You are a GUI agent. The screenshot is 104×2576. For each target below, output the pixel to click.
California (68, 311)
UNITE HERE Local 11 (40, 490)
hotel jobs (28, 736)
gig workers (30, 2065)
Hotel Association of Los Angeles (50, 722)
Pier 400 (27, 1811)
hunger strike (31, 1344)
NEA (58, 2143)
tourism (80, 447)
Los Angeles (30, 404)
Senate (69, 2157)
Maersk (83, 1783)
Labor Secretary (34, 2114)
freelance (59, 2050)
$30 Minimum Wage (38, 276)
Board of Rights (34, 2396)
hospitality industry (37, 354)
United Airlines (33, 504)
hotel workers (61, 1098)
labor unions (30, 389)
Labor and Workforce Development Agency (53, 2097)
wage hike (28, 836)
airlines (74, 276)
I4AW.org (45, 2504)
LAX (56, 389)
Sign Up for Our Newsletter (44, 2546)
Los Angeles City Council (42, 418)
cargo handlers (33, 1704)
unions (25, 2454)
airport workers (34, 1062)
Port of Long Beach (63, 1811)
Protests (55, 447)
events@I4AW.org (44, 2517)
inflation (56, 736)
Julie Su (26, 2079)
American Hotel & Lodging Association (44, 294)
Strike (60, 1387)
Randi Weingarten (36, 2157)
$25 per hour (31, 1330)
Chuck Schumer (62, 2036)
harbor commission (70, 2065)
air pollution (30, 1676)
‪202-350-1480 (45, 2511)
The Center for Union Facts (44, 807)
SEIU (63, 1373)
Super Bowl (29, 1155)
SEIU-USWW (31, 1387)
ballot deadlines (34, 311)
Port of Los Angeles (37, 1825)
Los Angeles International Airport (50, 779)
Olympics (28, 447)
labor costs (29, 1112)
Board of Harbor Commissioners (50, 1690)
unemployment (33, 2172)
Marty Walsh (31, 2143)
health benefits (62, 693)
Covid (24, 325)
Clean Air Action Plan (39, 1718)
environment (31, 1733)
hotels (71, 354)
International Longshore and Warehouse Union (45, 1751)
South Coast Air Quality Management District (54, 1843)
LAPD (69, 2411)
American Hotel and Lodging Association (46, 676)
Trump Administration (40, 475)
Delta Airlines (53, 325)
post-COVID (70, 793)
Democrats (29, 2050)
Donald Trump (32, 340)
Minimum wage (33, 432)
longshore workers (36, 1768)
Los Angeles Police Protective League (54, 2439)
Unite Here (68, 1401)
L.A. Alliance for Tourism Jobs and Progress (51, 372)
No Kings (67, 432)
------------------------------------
TASK DIRECTIONS: Return each line from the material that includes the string "American".

REPLY TO THE EXERCISE:
American Hotel & Lodging Association (44, 294)
American Hotel and Lodging Association (46, 676)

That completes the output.